■ **Problem to solve**
Transcribe exactly, and without pictures, only the lines from the one bearing "This screenshot has height=720, width=1280." through the final line of the data below.

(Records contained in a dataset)

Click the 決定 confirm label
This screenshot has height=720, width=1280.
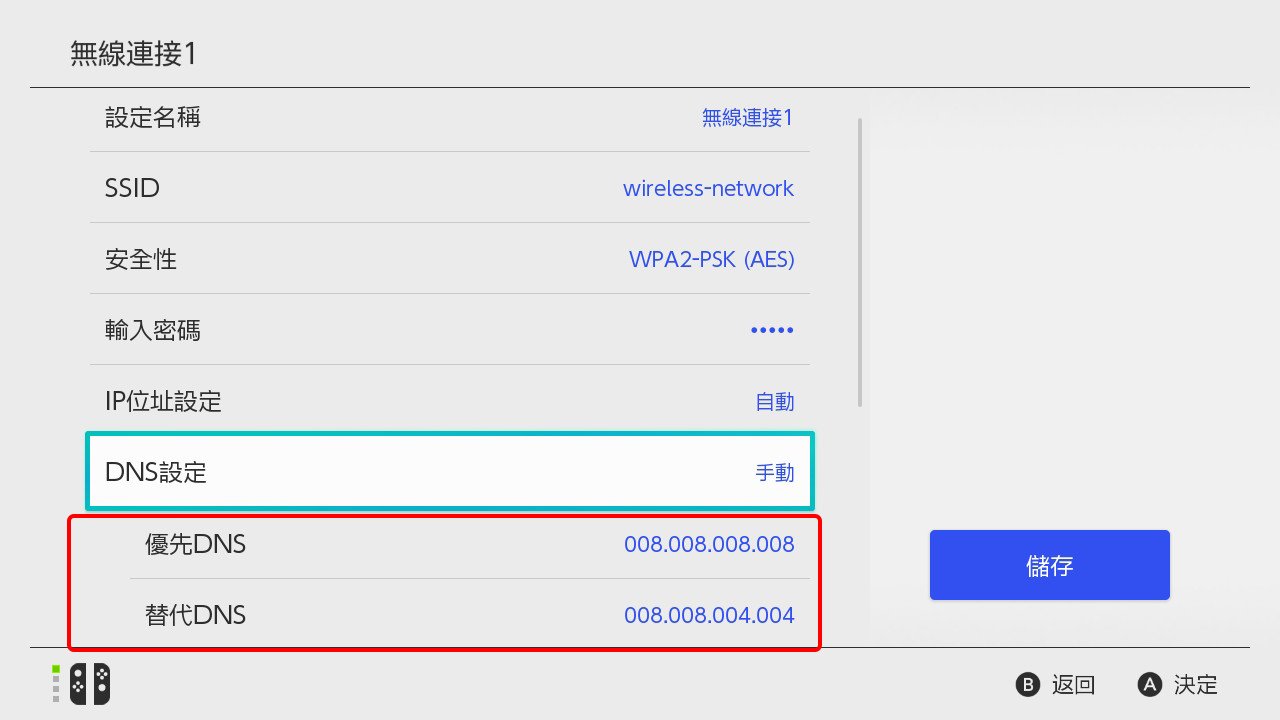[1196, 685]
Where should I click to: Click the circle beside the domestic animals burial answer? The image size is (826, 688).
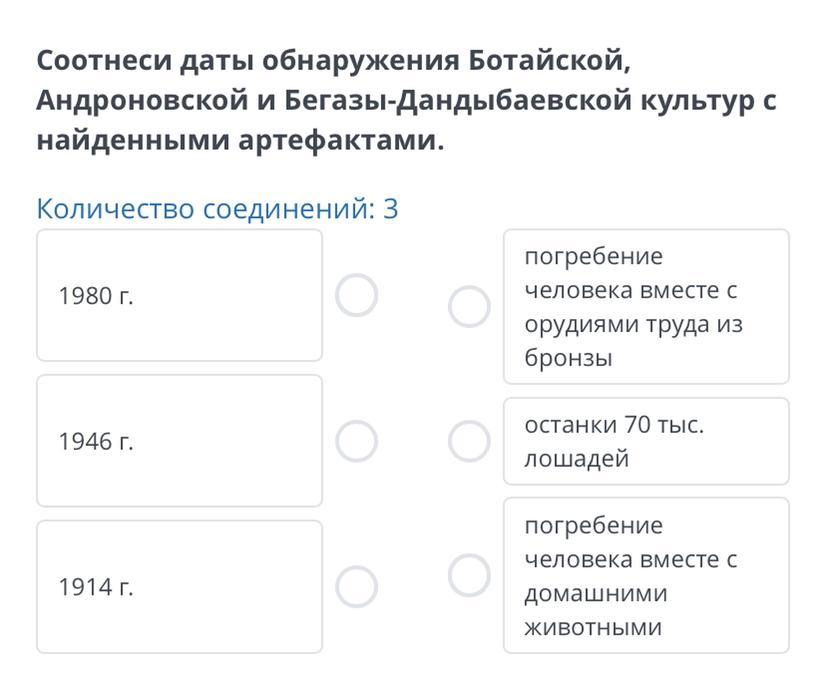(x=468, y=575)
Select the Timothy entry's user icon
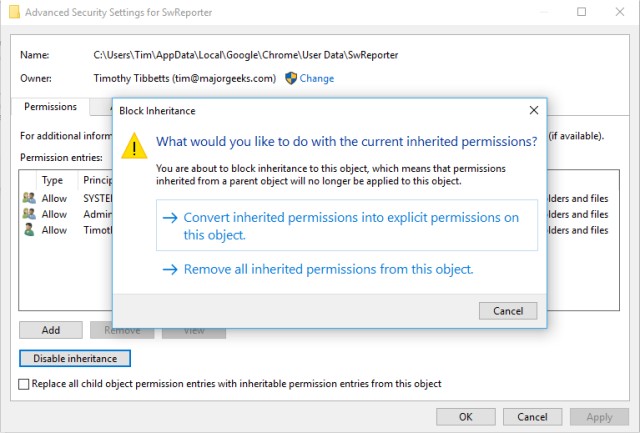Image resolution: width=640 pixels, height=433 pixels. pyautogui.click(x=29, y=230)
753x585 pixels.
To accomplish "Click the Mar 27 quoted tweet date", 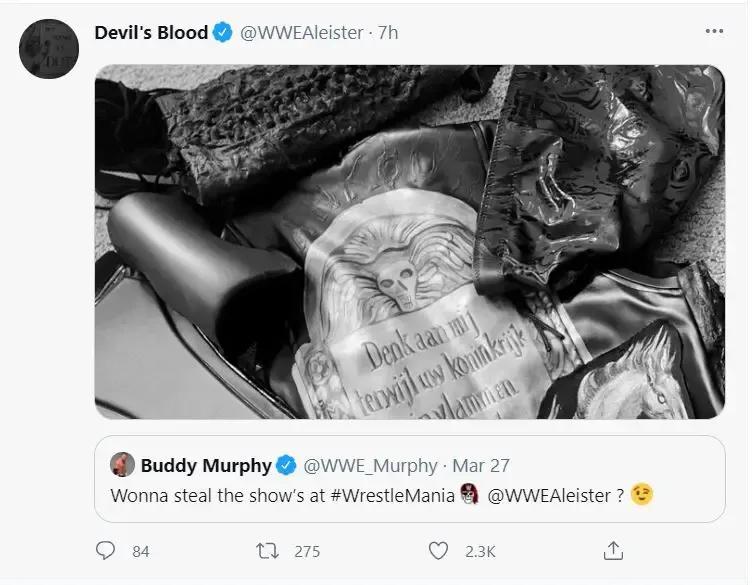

■ **Response area**
This screenshot has height=720, width=1280.
[1196, 685]
Where should I click to: Click the circle beside the domestic animals burial answer? The image size is (826, 688).
(x=468, y=575)
Select the Timothy entry's user icon
Image resolution: width=640 pixels, height=433 pixels. pyautogui.click(x=29, y=230)
753x585 pixels.
To accomplish "Click the Mar 27 quoted tweet date", 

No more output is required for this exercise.